== Objective ==
Rewrite every line of the listing below, replacing "blue" with "green" wherever it appears and keeping everything else the same. Leave out the pictures.

== Exercise input ==

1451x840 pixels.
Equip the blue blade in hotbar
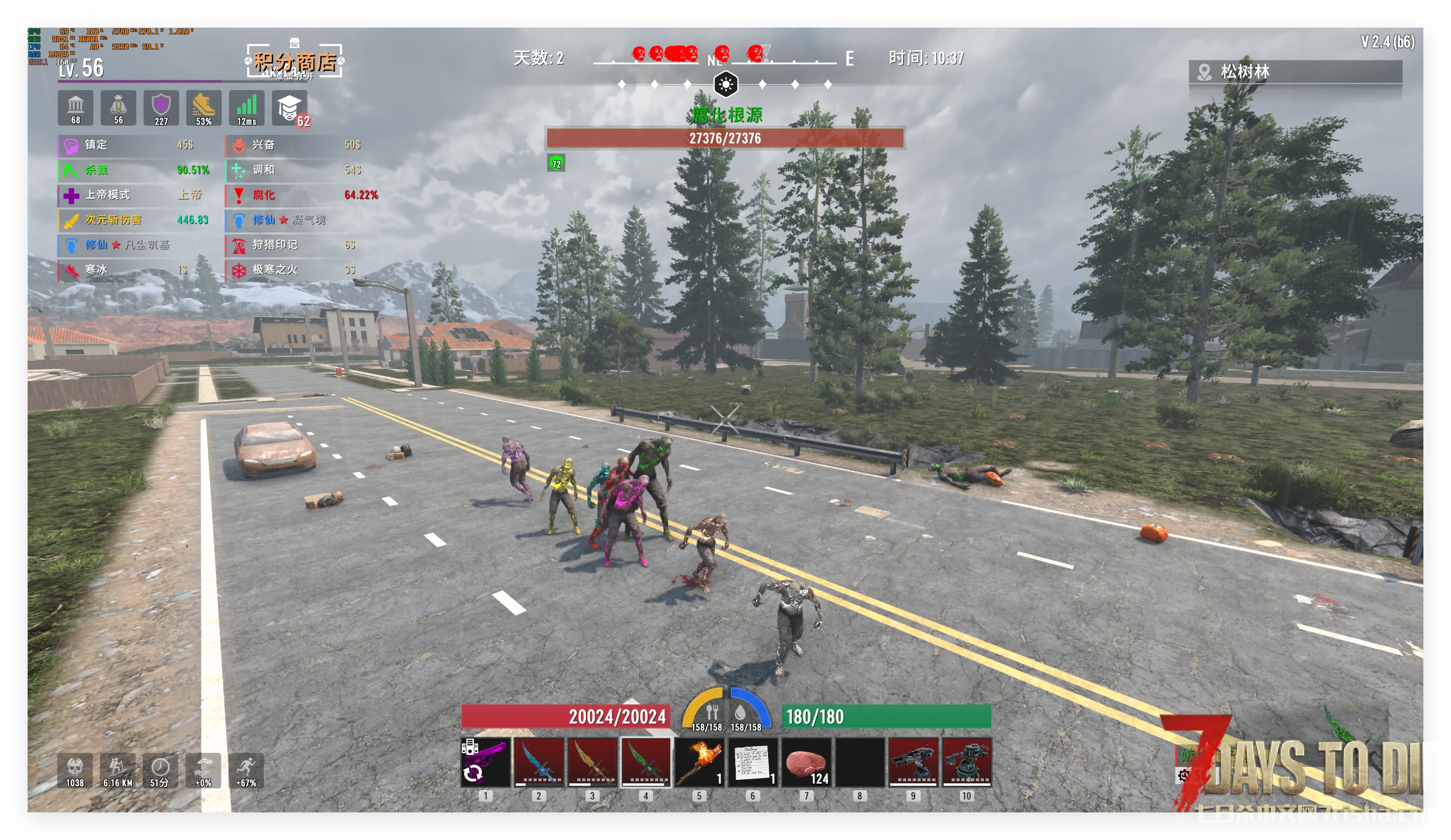click(539, 762)
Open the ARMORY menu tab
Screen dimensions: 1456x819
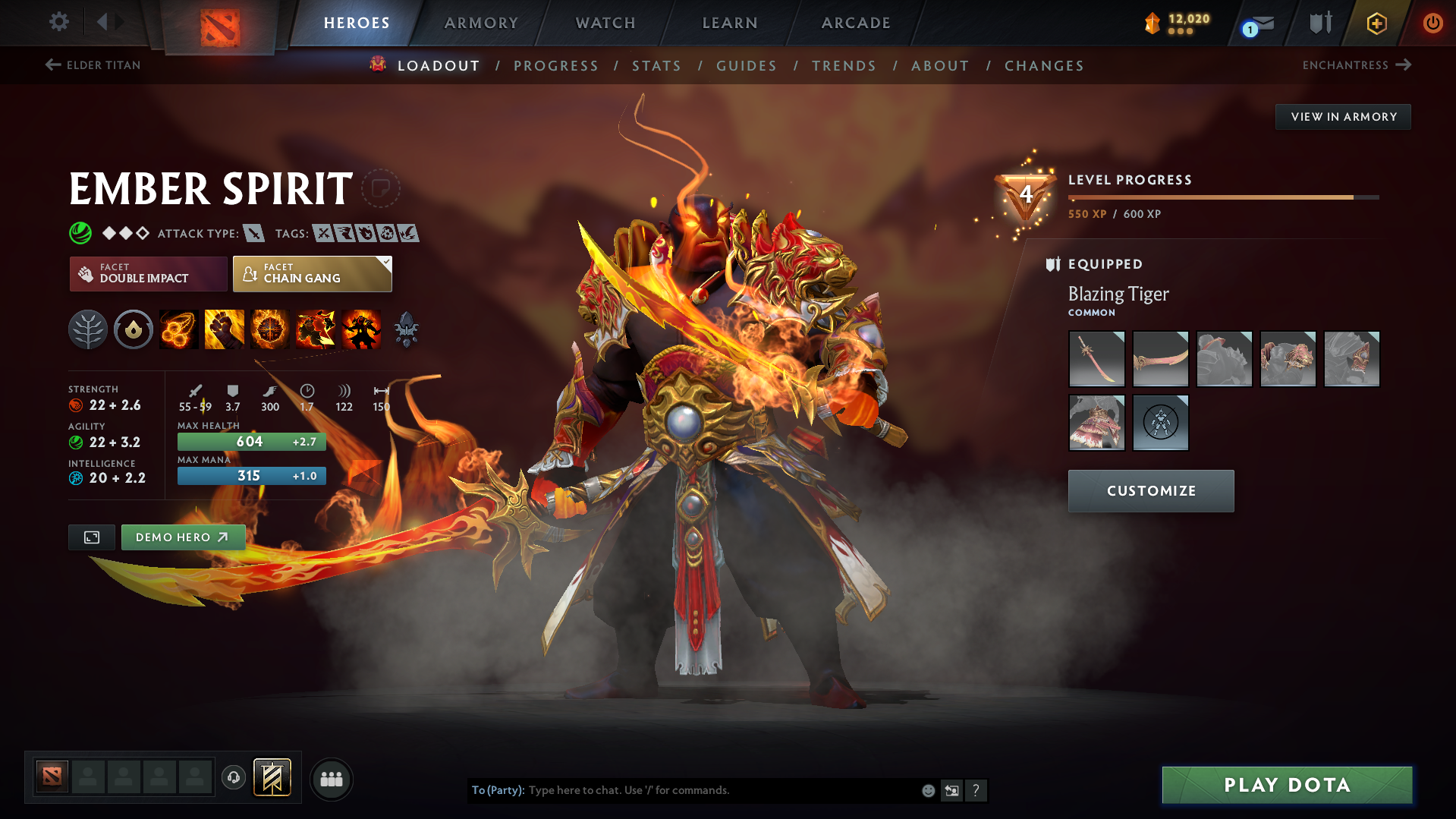(481, 23)
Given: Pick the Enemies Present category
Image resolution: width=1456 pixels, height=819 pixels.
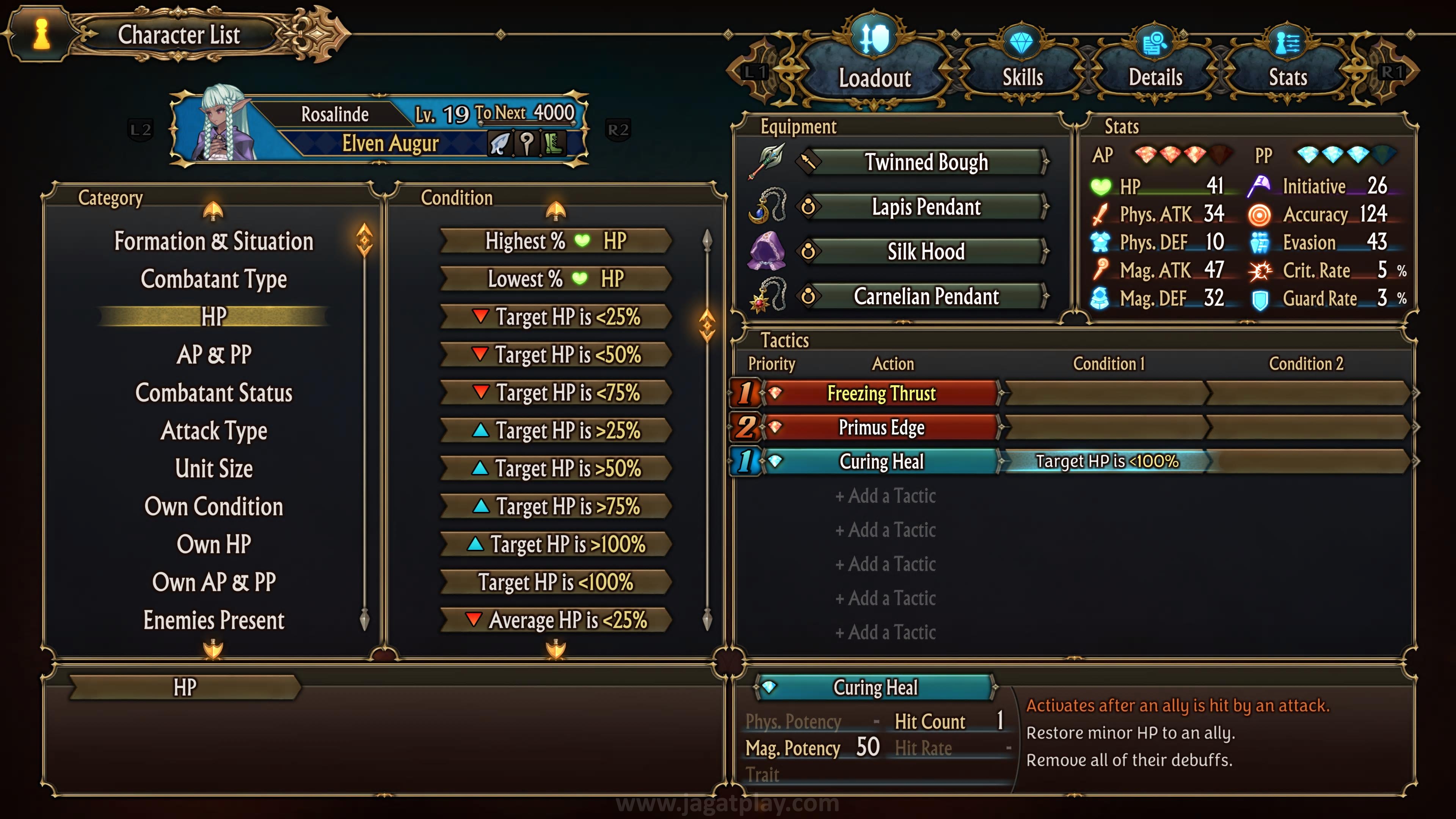Looking at the screenshot, I should point(213,620).
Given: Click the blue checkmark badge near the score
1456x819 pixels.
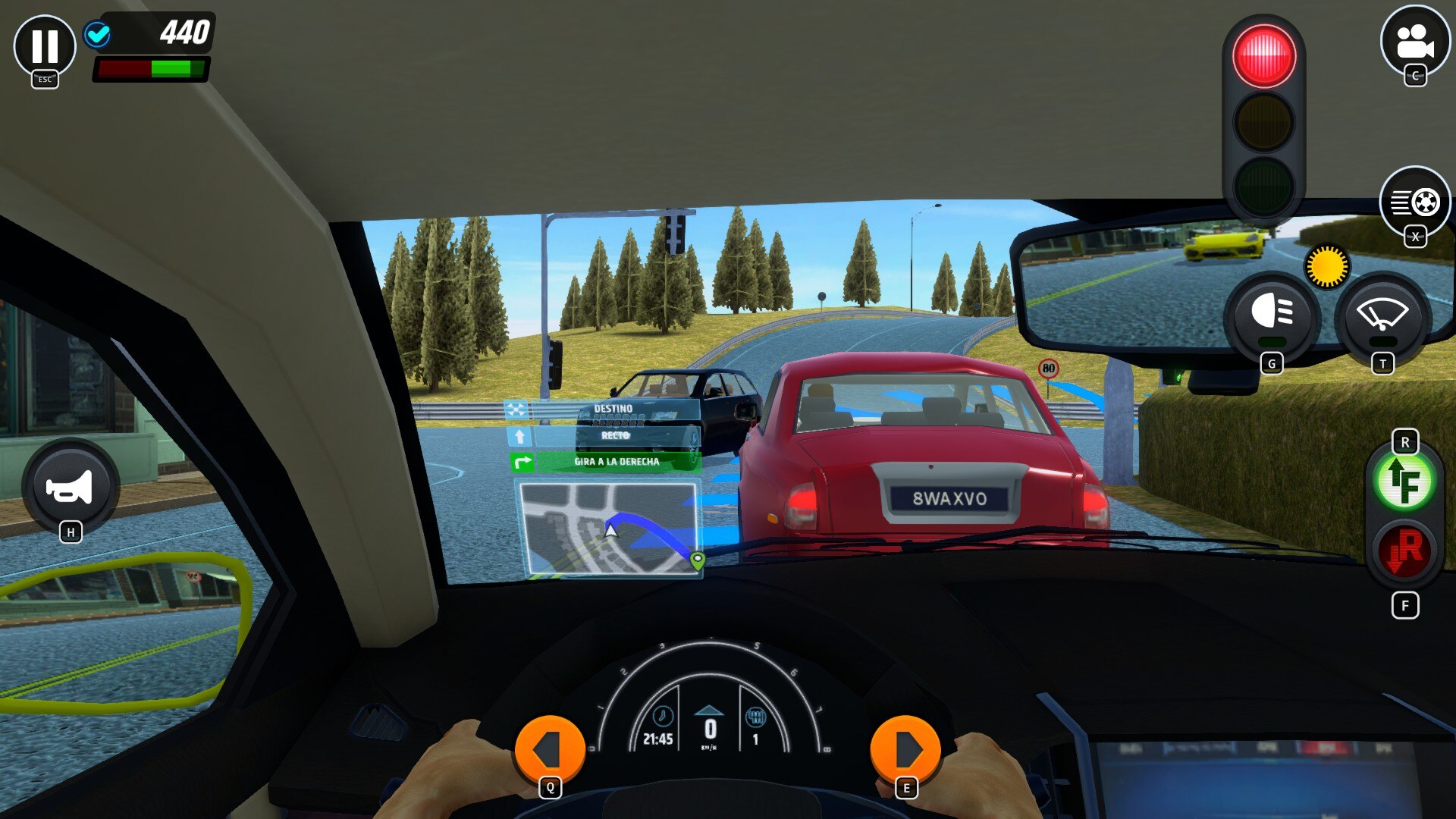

== Response to the task ==
1451x840 pixels.
Equip the green blade in hotbar
click(539, 762)
Open the ARMORY menu tab
Screen dimensions: 1456x819
(481, 23)
Given: Pick the Enemies Present category
Image resolution: width=1456 pixels, height=819 pixels.
Looking at the screenshot, I should point(213,620).
Given: Click the green checkmark badge near the score
1456x819 pixels.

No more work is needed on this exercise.